She phoned the telecoms company for an explanation and was told, like Ms Evans, that she could not be given any more information about the charge or challenge it until the bill is generated in January.

So she visited a du shop with a friend and a manager there called the billing team on Skype, who then showed her details of the charges.

“It showed that within the space of about six minutes, Dh6,337 had been charged to my mobile phone account. I was just over half way to the UK during the same period,” she said.

Efforts to cancel the charge were initially unsuccessful but du has now told Ms Harvey the charge will be waived when her next bill is generated.

A number of du customers on Facebook said they had been cut off and worry it is because they have racked up substantial bills.

“This was me,” one wrote.

“We’re still in the UK, and they’ve said we can’t do anything until [January] 6th, which is when our bill is due. Seems it’s happened to a lot of people!!!!”

Another said he had "returned from the UK with a 5000 aed bill which has lead to my mobile services being disconnected. I am in exactly the same position where I cannot raise a complaint until the next bill is issued".

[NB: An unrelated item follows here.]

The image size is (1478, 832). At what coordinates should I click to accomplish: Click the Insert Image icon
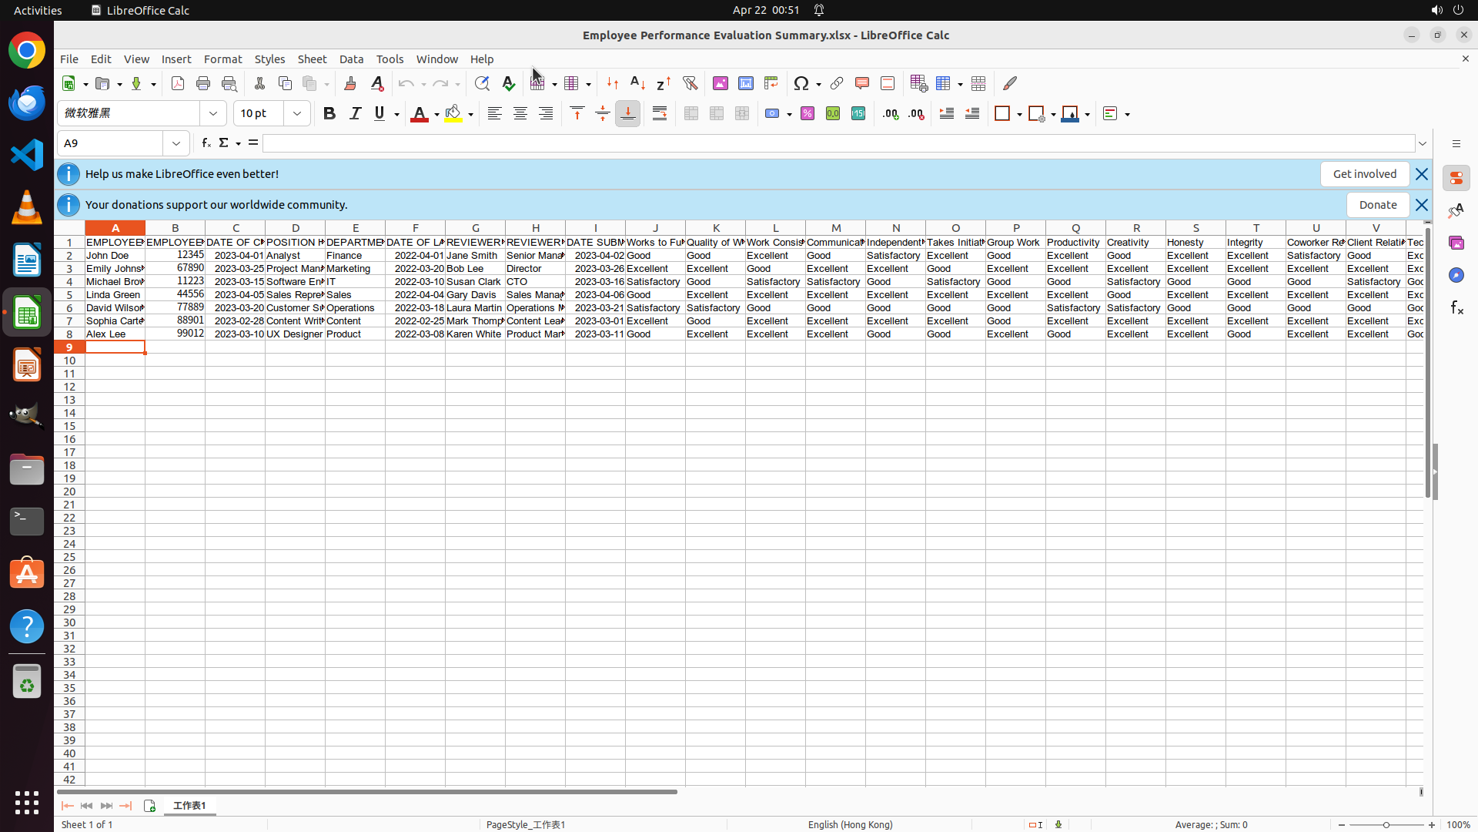coord(721,83)
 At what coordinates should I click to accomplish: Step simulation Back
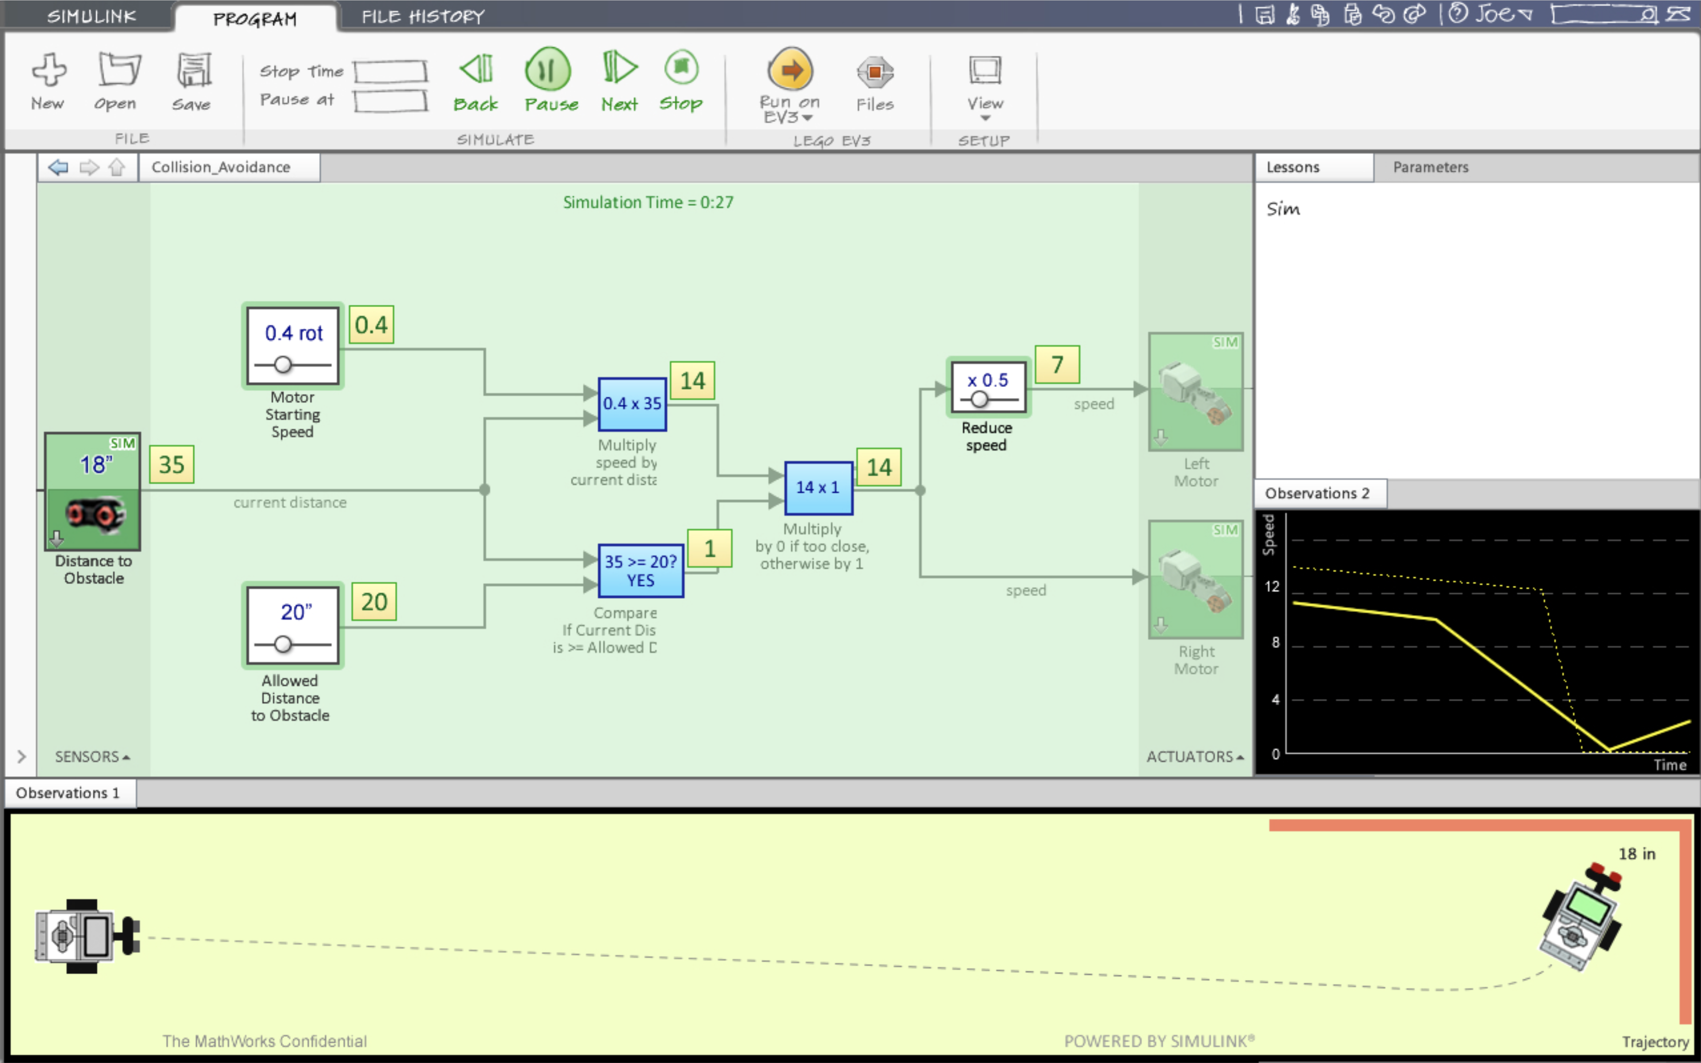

Another Facebook user said: "I have had the same - arriving in UK from Dubai to find my service disconnected due to a whopping and unexplainable Dh7,000 charge emerging overnight. The du staff can't explain what's gone on until the generation of the next invoice."

Du confirmed that the cases of Ms Evans and Ms Harvey have been resolved but would not comment further.

A call centre representative further explained that bill caps are imposed on postpaid account holders once they reached a certain credit limit, which was decided by a “number of factors” and varies between customers.